Collected data
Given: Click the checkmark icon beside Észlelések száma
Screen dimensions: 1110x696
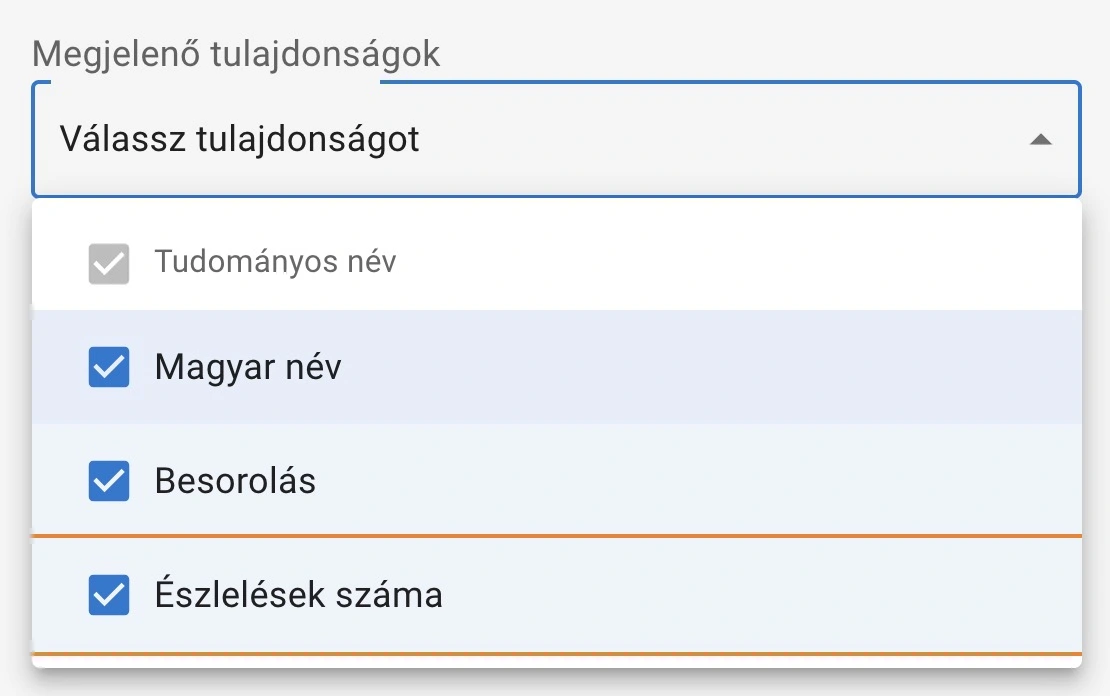Looking at the screenshot, I should [109, 595].
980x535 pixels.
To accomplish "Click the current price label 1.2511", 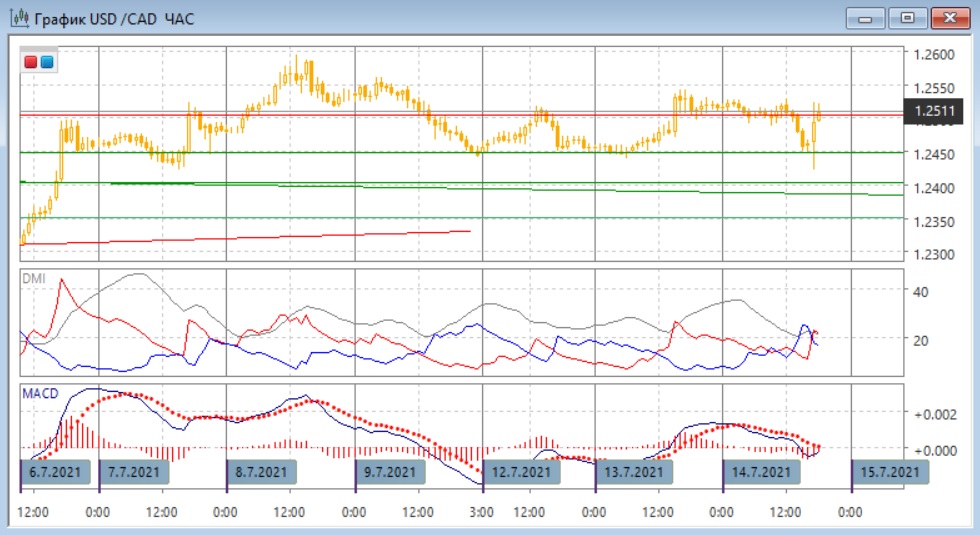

- [WHAT IS EXPECTED] What is needed is an exact copy of the lines from the line with "980x535 pixels." to the end of the data above, both included, without any pictures.

- [SOLUTION TO THIS TASK]
980x535 pixels.
To accomplish "Click the current price label 1.2511", 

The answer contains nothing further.